Audi's sales boss says the brand isn't well established enough in the US to support sales of small cars. Peter Schwarzenbauer also ruled out bringing the upcoming A1 to the US market for that same reason.
Audi's sales boss says the brand isn't well established enough in the US to support sales of small cars.
Peter Schwarzenbauer, responsible for global sales and marketing at Audi, also ruled out bringing the upcoming A1 to the US market for that same reason.
Audi has spent the better part of the last 15 years successfully building its brand to compete against its chief rivals, BMW and Mercedes-Benz. But Schwarzenbauer doesn't believe the brand can easily go down market in the US like the 3 German premium brands have done in Europe. Over the last decade, those automakers have introduced smaller models such as the Mercedes A and B Class, the BMW 1-series and Audi with the A1, A2 (discontinued) and A3 models. Schwarzenbauer also ruled out a sub-brand like BMW has with MINI and Mercedes has with Smart.
Automotive News has previously reported that Audi dealers were initially keen on the A1 until they found out the car would come with a price tag of 25,000 US dollars, while they were thinking more along the lines of an 18,000 dollar starting price.

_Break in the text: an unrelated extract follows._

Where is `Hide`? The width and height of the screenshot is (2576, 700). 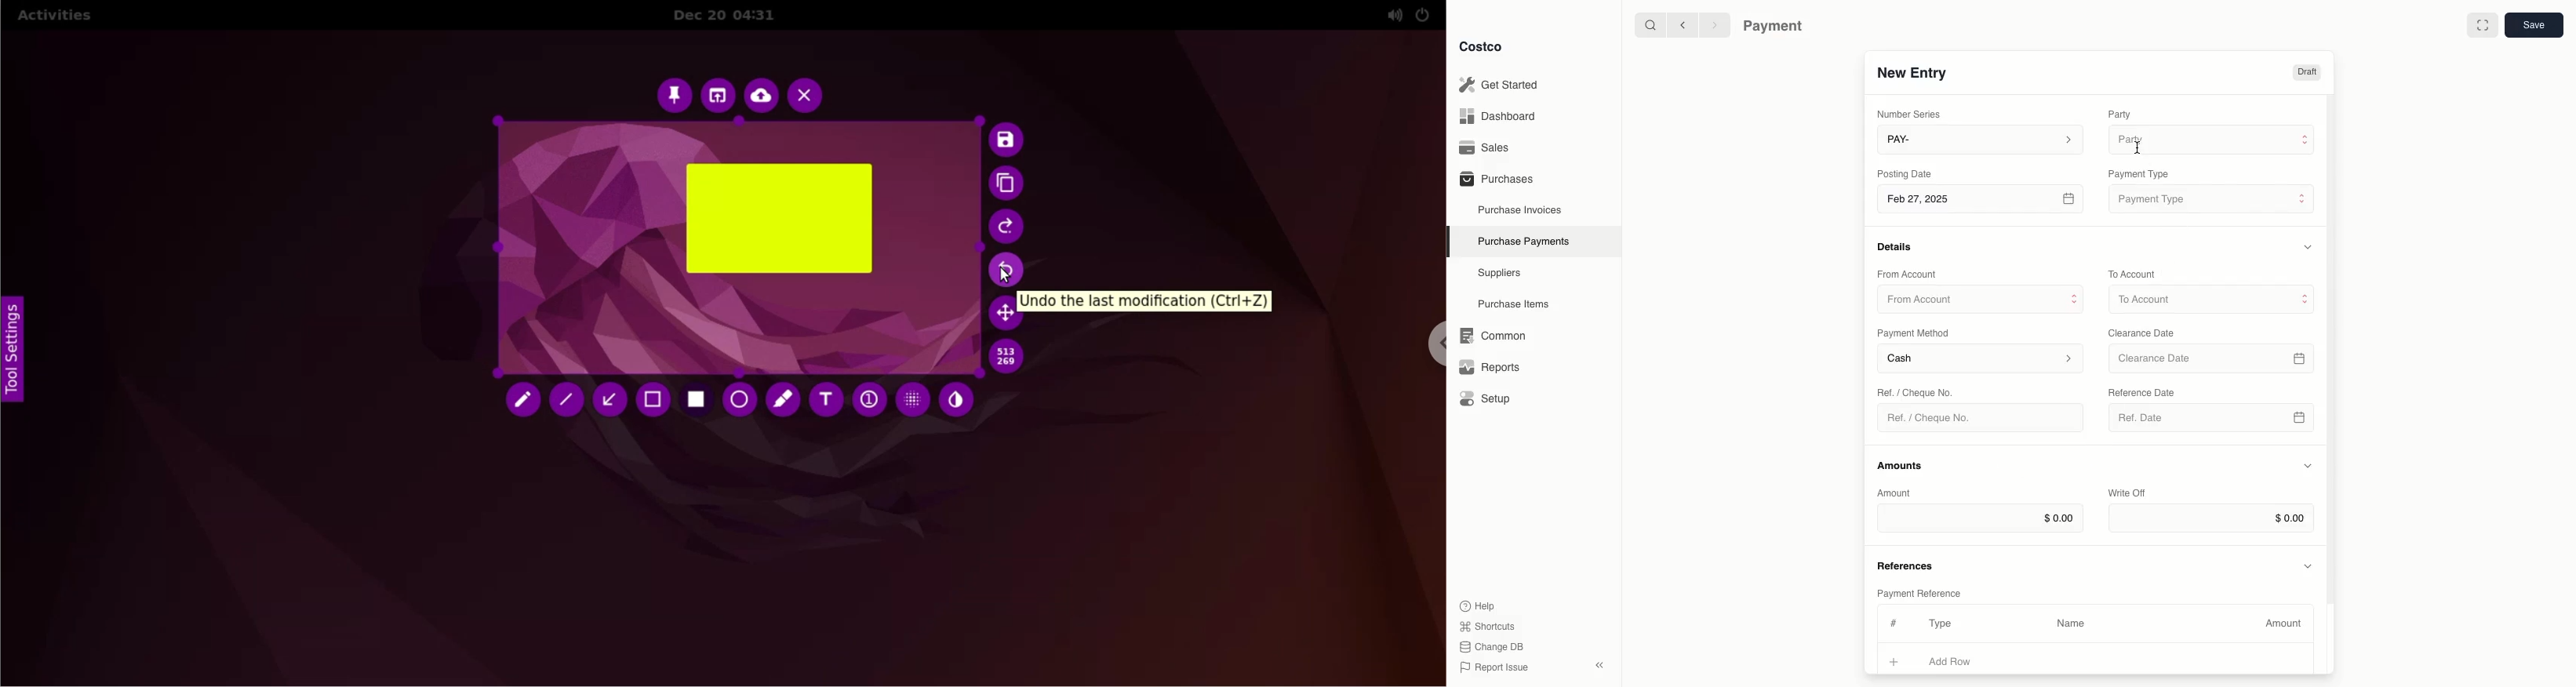
Hide is located at coordinates (2309, 565).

Of course, given current exchange rates, it is simply not viable to sell small, European-produced cars in the US. And the US consumer is still resistant to paying a lot for small vehicles.
Apparently, Schwarzenbauer thinks so too.
"...if you look at the real numbers [MINI and Smart sales in the US], it's not huge volumes. I'm not so sure yet we really see a trend to small cars in the United States," Schwarzenbauer told Automotive News.